Problem
TL;DR : use HMAC-SHA256
Every once in a while there is a need to perform data sanitization on personal data to be in compliance with local regulations and with the common sense.
Unless you are working for Kongo Gumi and even though if you have doubts on whether to keep the data – consider that following the information theory all data is asymptotically public or deleted.
Hence the idea listed below is in no sense a guidance to the internal policies, just a practical method to achieve one goal : replace id that is qualified as a personal data by the id that is a technical construct, which is handy for the machine learning, statistics, business intelligence.
Q-Day
It’s no more a question if
, and just a question when
. Designing a system right now requires consideration of the recent achievements in the domain of post-quantum cryptography
Hashing
Let’s consider a simple use case with vehicle registration plates : we get the incoming flux of data from the speed cameras and we wish to understand the patterns leading to the excessive speeding, in this context it’s a good idea to replace the license plate number by a surrogate.
The first idea that comes in mind is to apply hashing with SHA-256
.
Let’s see what could be the caveats.
Input : AA01AA0001
SHA-256 :
:~$ echo -n "AA01AA0001" | sha256sum
557db30f40ad709d5e075eab6b52913faadb40c36f1e29c60cfd40756e9374c7 -
Setup
DISCLAIMER : Only test hashes you are authorized to test.
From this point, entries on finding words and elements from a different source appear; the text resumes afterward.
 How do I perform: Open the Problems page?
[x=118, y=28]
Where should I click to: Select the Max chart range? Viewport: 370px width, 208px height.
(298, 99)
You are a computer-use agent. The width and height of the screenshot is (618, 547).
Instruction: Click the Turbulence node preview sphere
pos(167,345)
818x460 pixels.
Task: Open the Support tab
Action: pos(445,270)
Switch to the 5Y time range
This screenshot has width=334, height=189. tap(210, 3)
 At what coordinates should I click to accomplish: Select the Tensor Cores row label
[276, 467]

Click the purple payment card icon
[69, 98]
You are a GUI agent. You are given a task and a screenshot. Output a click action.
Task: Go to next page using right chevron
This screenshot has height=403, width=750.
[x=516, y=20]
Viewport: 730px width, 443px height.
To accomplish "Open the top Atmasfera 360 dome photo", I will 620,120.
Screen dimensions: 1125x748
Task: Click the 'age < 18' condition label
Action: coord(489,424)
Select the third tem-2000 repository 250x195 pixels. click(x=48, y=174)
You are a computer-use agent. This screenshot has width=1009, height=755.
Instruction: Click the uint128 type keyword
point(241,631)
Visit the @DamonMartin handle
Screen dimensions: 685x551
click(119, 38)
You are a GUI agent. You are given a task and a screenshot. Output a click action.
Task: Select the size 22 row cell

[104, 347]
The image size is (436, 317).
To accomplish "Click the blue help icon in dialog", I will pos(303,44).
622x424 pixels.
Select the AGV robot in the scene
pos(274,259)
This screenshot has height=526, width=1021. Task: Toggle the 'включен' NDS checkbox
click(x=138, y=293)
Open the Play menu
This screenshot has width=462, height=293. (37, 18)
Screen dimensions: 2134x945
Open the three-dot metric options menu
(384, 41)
Unauthorized cracking is illegal and unethical.
Let’s get kali linux with hashcat
sudo apt update
sudo apt install hashcat
hashcat --version
Testing with 4 digits mask :
:~$ echo -n "AA01AA0001" | sha256sum | cut -d ' ' -f1 > hash.txt
:~$ hashcat -m 1400 -a 3 hash.txt AA01AA?d?d?d?d --status
output :
557db30f40ad709d5e075eab6b52913faadb40c36f1e29c60cfd40756e9374c7:AA01AA0001
Session..........: hashcat
Status...........: Cracked
Hash.Mode........: 1400 (SHA2-256)
Hash.Target......: 557db30f40ad709d5e075eab6b52913faadb40c36f1e29c60cf...9374c7
Testing with full mask will take more time, you may test it yourself to see the estimate on your system.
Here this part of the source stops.